Bangalore: India’s manufacturing sector kept up its steady expansion in May, with fast-rising output evened out by slowing growth of domestic order books, a business survey showed on Friday.
The HSBC manufacturing Purchasing Managers’ Index (PMI), compiled by Markit, slipped marginally to 54.8 in May from 54.9 in April.
It has stayed above the 50-mark, that separates growth from contraction, for a little over three years now.
While the survey indicated growth in India’s dominant manufacturing sector remains moderate, there are still question marks about the underlying weakness in the wider economy.
Official data on Thursday showed India’s economy grew 5.3% in the quarter to March, the slowest pace in nine years, hurt by a shrinking manufacturing sector.
“Activity in the manufacturing sector kept up the pace in May with output, quantity of purchases and employment expanding at a faster pace. New orders decelerated slightly, led by domestic orders,” said Leif Eskesen, economist at HSBC.

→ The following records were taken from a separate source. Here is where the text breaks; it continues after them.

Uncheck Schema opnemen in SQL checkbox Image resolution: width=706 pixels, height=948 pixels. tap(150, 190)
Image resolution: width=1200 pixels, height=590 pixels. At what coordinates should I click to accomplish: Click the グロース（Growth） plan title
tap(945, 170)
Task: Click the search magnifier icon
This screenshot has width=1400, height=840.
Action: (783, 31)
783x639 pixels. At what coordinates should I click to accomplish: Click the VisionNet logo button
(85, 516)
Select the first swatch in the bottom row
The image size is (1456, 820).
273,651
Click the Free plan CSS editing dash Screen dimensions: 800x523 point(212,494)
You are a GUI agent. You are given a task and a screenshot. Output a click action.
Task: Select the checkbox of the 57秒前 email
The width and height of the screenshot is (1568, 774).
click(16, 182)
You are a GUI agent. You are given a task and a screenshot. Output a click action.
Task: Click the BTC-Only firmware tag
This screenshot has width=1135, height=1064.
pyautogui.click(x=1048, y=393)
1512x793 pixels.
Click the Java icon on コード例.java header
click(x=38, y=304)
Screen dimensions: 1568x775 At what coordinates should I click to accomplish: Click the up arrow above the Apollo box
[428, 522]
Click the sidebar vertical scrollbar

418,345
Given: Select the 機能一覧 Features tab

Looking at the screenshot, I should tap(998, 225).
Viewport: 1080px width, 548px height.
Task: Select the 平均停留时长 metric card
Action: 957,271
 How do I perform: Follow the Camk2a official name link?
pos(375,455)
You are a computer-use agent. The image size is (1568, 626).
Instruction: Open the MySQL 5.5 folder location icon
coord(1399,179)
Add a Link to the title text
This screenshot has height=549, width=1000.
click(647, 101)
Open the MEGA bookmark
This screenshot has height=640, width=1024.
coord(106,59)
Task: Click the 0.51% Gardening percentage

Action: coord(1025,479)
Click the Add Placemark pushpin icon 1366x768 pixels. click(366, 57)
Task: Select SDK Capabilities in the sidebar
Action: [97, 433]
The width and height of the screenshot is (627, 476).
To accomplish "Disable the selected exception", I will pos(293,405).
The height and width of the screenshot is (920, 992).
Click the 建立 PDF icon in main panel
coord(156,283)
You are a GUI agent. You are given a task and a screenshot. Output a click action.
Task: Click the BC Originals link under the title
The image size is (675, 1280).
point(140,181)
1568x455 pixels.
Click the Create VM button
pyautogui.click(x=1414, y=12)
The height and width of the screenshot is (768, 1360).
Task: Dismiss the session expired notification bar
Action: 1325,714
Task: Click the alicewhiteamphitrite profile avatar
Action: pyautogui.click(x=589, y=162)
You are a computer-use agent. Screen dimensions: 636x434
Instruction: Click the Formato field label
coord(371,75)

The survey’s output index rose to 56.4 in May from 56.1 in April, while the employment sub-index rose to its highest level in ten months.
Still, prices continued to soar and although the pace of price hikes dropped slightly from April, the survey showed the Reserve Bank of India still faces a tough task balancing lukewarm growth with relentless inflation.
The central bank cut its key interest rate by a greater than expected 50 basis points in April to boost the flagging economy, but warned that it had little room to manoeuvre as inflation was likely to remain elevated.
“Inflation is still high by historical standards. In light of these numbers, the RBI does not have a strong case for further rate cuts, which if implemented could add to lingering inflation risks,” added Eskesen.
On the bright side, the PMI survey showed new export orders continued to grow at a strong pace in May, despite economic and political strife taking hold in Europe, one of India’s main trading partners.